Task prompt:
The lines below, beginning at the one that contains "Click the interlocking rings logo image" and ending at the last, are to be retyped exactly.

- - -

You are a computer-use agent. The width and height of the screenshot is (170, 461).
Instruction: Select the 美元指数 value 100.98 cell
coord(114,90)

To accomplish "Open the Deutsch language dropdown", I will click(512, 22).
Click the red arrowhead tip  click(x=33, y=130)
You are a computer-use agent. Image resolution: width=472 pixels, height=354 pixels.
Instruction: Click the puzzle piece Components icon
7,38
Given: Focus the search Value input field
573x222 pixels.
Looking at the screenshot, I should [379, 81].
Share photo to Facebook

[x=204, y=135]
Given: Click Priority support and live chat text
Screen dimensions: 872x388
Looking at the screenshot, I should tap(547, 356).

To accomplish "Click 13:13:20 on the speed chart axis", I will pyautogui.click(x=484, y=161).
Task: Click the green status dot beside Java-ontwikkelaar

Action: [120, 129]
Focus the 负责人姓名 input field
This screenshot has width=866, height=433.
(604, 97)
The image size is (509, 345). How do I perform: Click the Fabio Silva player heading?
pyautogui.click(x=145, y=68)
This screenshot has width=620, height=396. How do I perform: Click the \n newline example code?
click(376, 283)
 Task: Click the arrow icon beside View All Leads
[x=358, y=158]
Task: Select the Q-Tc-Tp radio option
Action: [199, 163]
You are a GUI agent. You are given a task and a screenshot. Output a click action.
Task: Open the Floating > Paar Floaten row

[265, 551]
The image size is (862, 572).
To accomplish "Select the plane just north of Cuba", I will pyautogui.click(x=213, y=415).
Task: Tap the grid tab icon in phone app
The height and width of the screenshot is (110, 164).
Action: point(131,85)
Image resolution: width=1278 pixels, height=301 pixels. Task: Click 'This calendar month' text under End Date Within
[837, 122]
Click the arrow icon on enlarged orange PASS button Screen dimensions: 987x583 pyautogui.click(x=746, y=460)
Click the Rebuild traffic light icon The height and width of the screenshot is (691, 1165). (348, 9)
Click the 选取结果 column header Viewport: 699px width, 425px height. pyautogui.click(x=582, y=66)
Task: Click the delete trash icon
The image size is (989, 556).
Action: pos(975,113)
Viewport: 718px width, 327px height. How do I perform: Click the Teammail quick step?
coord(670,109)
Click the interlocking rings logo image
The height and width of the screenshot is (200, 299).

- - -

Answer to this exercise:
Click the interlocking rings logo image
The height and width of the screenshot is (200, 299).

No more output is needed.